■ Information given:
★ ★ ★
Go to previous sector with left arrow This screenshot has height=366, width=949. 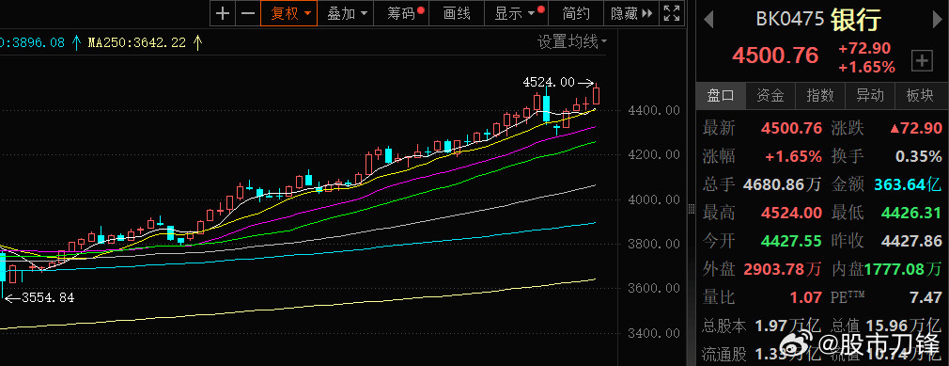point(708,19)
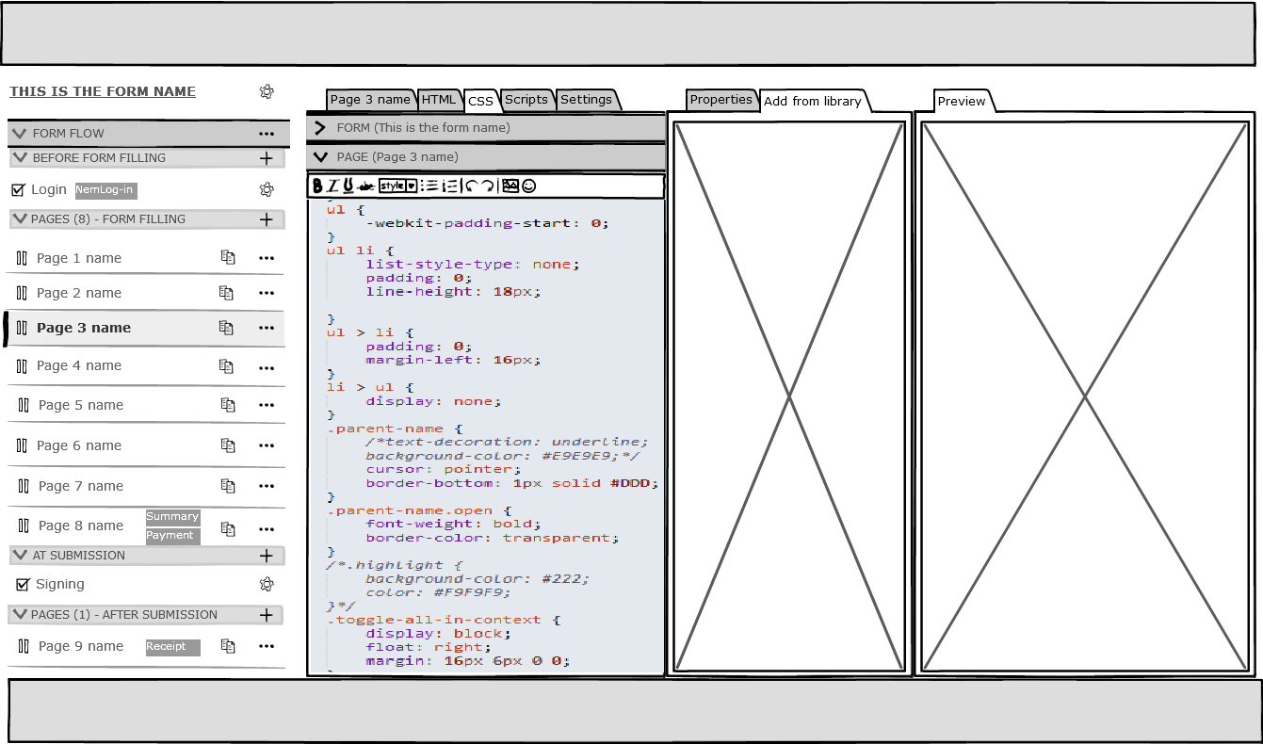Add a page to AT SUBMISSION section
This screenshot has width=1263, height=744.
(x=267, y=556)
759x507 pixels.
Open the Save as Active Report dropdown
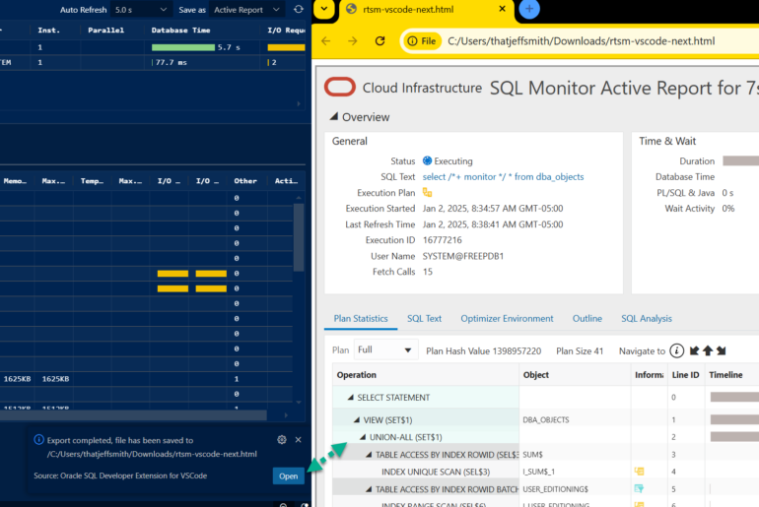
★ ★ ★
■ Task details:
Please retype exactly the lines from the one containing "759x507 pixels." to the last line of the records above, both included, without any pictures.

■ Your solution:
759x507 pixels.
Open the Save as Active Report dropdown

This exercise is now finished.